Look at Great Britain and Ireland. Their relations are very close, and very cordial; citizens of both countries move freely from one to the other. Sometimes it is difficult for outsiders to say who is from which country.

Pierce Brosnan, the film actor, is of Irish origin, but brought up in the U.K.; so is Liam Neeson, another actor. George Bernard Shaw was Irish, but settled and died in Britain. And yet they have been engaged in a conflict over the future of Northern Ireland a conflict that has cost many thousands of lives in bomb attacks and police action, and in random firings by one lot on the other. This conflict seems to be edging to final resolution; is there any reason that the one on Kashmir will not?

Take a hypothetical scenario. Let us assume that Kashmir becomes a part of Pakistan, and Jammu and Leh remain a part of India. Will it then mean that relations between the two governments will become cordial; will it mean that both countries will de-militarise, will terror groups such as the Jaish-e-Mohammed and Lashkar-e-Taiba stop their activities? We know the answer, and if we do not, we have only to look at what is happening in Afghanistan, where Indians who are there to help rebuild that countrys infrastructure are repeatedly attacked, and the Indian mission and buildings housing Indians are repeatedly bombed. The Afghan authorities openly say that these are being done by groups from Pakistan.

Strange, and depressing, that one should have as a neighbour a country that sees India as the eternal enemy. Excepting in one region, nowhere in the world does a countrys government have that kind of feeling about a neighbouring country. Not in Africa, not in South America, not in North America, not in the rest of Asia, not in Europe. Just here in South Asia.

The other region is West Asia, where Israel is the eternal enemy of some Arab countries. But one senses that if Israel were to come to some agreement about land-sharing and stand back as Palestine developed economically, the virulent hatred would end.

But one simply cannot see that happening in the India-Pakistan context, even though, to repeat what one said, the people of each country have nothing but goodwill for each other. Perhaps that could be the subject of a series of public debates between the people of the two countries. One could include in it ideas that could well be considered bizarre de-militarisation, rebuilding mosques and temples, whatever. What is it that is really bothering the two governments? And can that be addressed rationally, calmly, and with an agreement that no solution, no matter how extreme, would be rejected out of hand?

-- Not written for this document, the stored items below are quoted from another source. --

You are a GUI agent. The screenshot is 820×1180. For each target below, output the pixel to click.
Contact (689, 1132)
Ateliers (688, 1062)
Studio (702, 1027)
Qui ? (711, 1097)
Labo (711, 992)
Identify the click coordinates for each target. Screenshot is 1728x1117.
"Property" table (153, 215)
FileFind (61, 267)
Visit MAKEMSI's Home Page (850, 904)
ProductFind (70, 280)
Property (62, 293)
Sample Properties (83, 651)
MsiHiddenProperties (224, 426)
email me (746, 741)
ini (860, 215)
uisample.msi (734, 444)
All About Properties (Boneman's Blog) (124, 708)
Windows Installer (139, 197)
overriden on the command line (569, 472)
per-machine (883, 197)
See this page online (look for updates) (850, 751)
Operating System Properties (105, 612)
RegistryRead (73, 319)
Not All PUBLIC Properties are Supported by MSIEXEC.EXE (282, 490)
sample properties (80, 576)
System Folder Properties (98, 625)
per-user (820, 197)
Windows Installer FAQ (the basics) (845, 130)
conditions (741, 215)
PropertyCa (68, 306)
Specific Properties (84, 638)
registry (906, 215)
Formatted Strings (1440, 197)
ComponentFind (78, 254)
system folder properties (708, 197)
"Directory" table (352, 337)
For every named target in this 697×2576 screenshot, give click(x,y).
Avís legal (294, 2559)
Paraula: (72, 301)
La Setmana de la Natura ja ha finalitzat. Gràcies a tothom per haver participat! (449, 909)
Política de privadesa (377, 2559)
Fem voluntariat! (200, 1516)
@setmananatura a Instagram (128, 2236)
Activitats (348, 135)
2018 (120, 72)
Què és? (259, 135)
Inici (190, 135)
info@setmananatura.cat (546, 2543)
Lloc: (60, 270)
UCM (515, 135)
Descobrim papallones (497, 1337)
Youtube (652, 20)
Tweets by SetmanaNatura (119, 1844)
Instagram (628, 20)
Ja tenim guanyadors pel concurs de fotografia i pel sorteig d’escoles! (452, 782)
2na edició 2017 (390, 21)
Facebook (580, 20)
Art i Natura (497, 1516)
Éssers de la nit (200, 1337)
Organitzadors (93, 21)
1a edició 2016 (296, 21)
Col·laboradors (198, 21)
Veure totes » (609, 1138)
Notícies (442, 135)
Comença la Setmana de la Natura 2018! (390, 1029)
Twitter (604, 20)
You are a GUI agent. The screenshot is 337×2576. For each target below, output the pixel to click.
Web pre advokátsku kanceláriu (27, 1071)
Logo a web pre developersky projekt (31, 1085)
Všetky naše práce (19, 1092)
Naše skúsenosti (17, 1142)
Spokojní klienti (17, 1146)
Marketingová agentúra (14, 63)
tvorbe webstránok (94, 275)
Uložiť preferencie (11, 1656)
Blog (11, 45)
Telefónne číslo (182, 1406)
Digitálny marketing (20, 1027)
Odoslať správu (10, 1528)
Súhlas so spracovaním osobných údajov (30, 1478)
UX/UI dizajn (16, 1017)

One realises that at the present moment all this is laughable and ridiculous. The Pakistani establishment will do everything possible to get a nuclear agreement with the United States on the lines of the one that the U.S. has with India, and India will continue to buy its 126 fighter jets, its aircraft carriers and develop its missiles. But one day, perhaps one day, long after we have gone, the future generations of the two countries will begin to think of the basic question just why do our governments hate each other?